#### Data records

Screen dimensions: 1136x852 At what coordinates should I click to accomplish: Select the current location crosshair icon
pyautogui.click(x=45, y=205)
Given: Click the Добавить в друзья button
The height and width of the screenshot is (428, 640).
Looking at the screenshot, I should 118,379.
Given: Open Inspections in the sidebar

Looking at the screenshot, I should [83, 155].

########

§ **Your goal**
Print out the whole of the material exactly, line for line.

§ **Exercise response**
Screen dimensions: 1136x852 At what coordinates should I click to accomplish: Select the current location crosshair icon
pyautogui.click(x=45, y=205)
Given: Click the Добавить в друзья button
The height and width of the screenshot is (428, 640).
Looking at the screenshot, I should 118,379.
Given: Open Inspections in the sidebar

Looking at the screenshot, I should [83, 155].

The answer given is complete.